Scalable ML: Communication-efficiency, Security, and Architecture
Tue
22
Feb
Tuesday 22 February, 2022at 13:15 - 14:15
Zoom
To fully realize the benefits of deep learning, we need to design highly scalable, robust, and privacy-preserving learning algorithms along with understanding the fundamental limits of the underlying architecture, e.g., a neural network over which the learning algorithm is applied. The key algorithm underlying deep learning revolution is stochastic gradient descent (SGD), which needs to be distributed to handle enormous and possibly sensitive data distributed among multiple owners, such as hospitals and cellphones, without sharing local data. When implementing SGD on large-scale and distributed systems, communication time required to share stochastic gradients is the main performance bottleneck. In addition to communication-efficiency, robustness is highly desirable in real-world settings.

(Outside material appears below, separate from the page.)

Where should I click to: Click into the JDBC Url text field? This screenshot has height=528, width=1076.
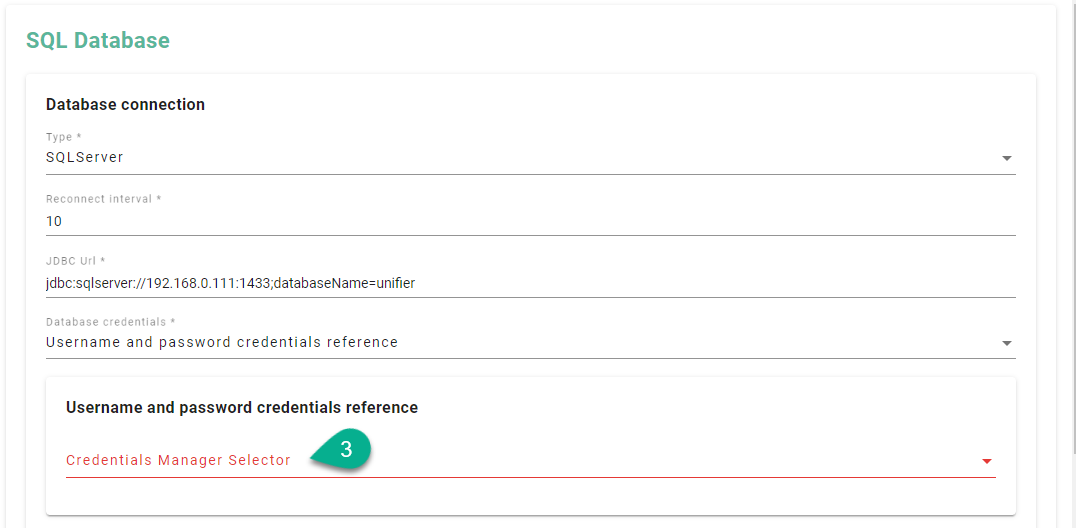(x=600, y=283)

We present efficient gradient compression and robust aggregation schemes to reduce communication costs and enhance security while preserving privacy. Our algorithms currently offer the highest communication-compression while still converging under regular (uncompressed) hyperparameter values. Considering the underlying architecture, one fundamental question is "How much should we overparameterize a neural network?" We present the current best scaling on the number of parameters for fully-trained shallow neural networks under standard initialization schemes.